Museo Della Paglia e Dell’Intreccio - DOMENICO MICHELACCI
 
Il Cappello
L’uomo ha sempre avuto bisogno di proteggersi la testa dal freddo e dal caldo eccessivi.
Probabilmente cominciò utilizzando pellicce o grandi foglie e, quindi, imparato a intrecciare ed a tessere fibre animali e vegetali, realizzò i primi cappelli a forma di calotta, caldi per l’inverno, e a larghe tese perché facessero ombra d’estate. Segale e grano, coltivati per ricavarne farine per l’alimentazione, graminacee, erbe palustri e piante a foglia lunga, fornirono la paglia e gli altri materiali per realizzare i cappelli che mantengono immutata da millenni la struttura di base.

Riguardo alla loro lavorazione, nella Toscana del '500 si raggiunse un tale livello di raffinatezza che il Granduca Cosimo I  ne mandò in dono numerosi esemplari anche a vari sovrani d'Europa.

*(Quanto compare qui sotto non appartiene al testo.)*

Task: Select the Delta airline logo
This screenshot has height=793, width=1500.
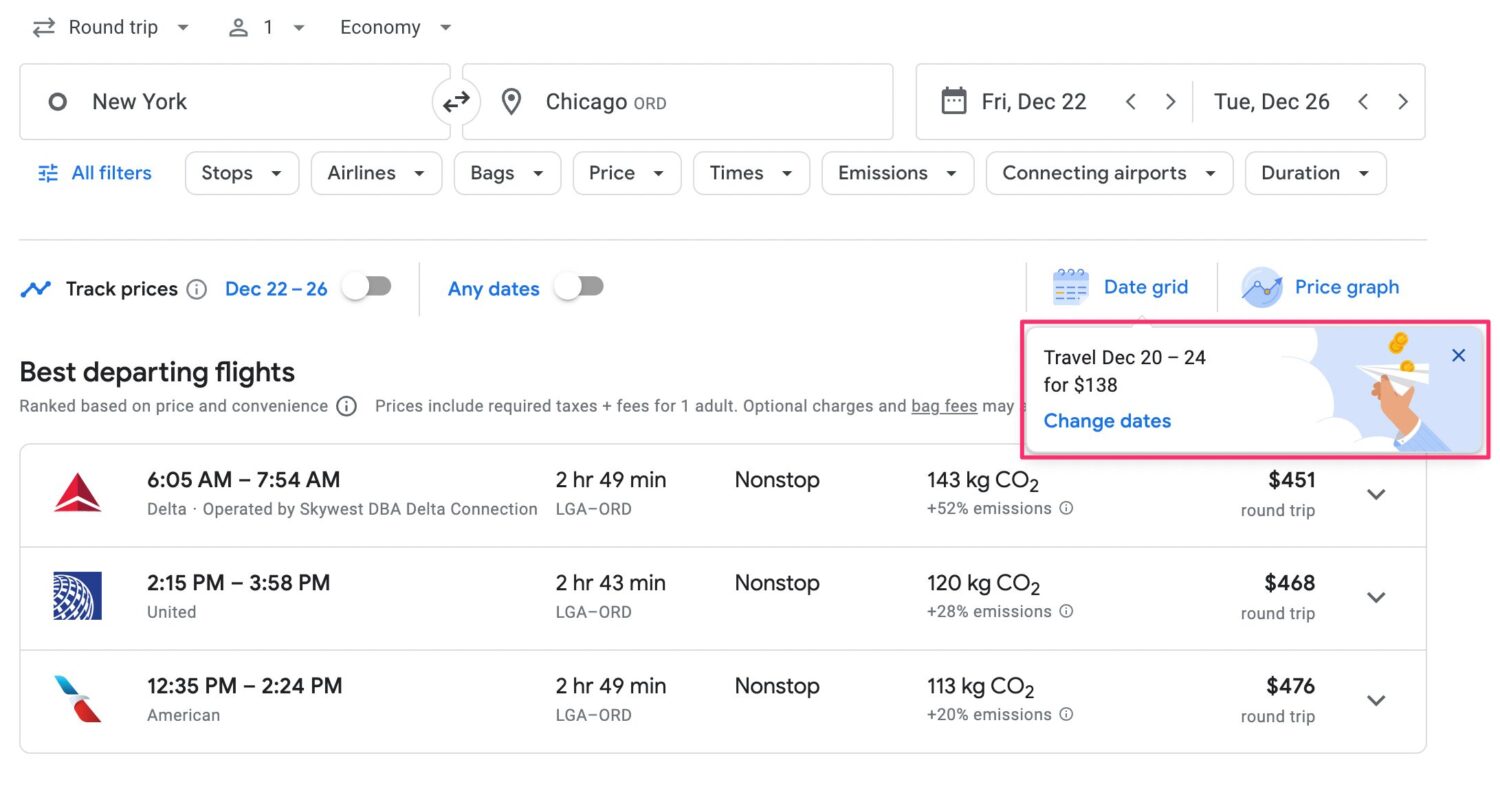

Fu però ai primi del Settecento che proprio a Signa si cominciò a coltivare il grano non a fini alimentari ma allo scopo di produrre paglia per fare cappelli.  Si trattò di una iniziativa rivoluzionaria che consentì al comprensorio fiorentino di diventare il primo produttore di cappelli di paglia di qualità in tutto l’Occidente. Conosciuti universalmente come leghorn perché imbarcati dal porto di Livorno verso i più lontani paesi del mondo, i cappelli fiorentini nelle loro infinite varianti a più giri di finissimo materiale d'intreccio conobbero una fama ineguagliabile imponendosi ovunque quale elemento distintivo nel guardaroba elegante, prima femminile e, quindi, anche maschile.

Signa ancora oggi è la sede delle imprese di cappelli più prestigiose del mondo e la paglia domina da sempre la produzione che si avvale, però, dei materiali più eterogenei, naturali e artificiali che consentono soluzioni innovative e di tendenza.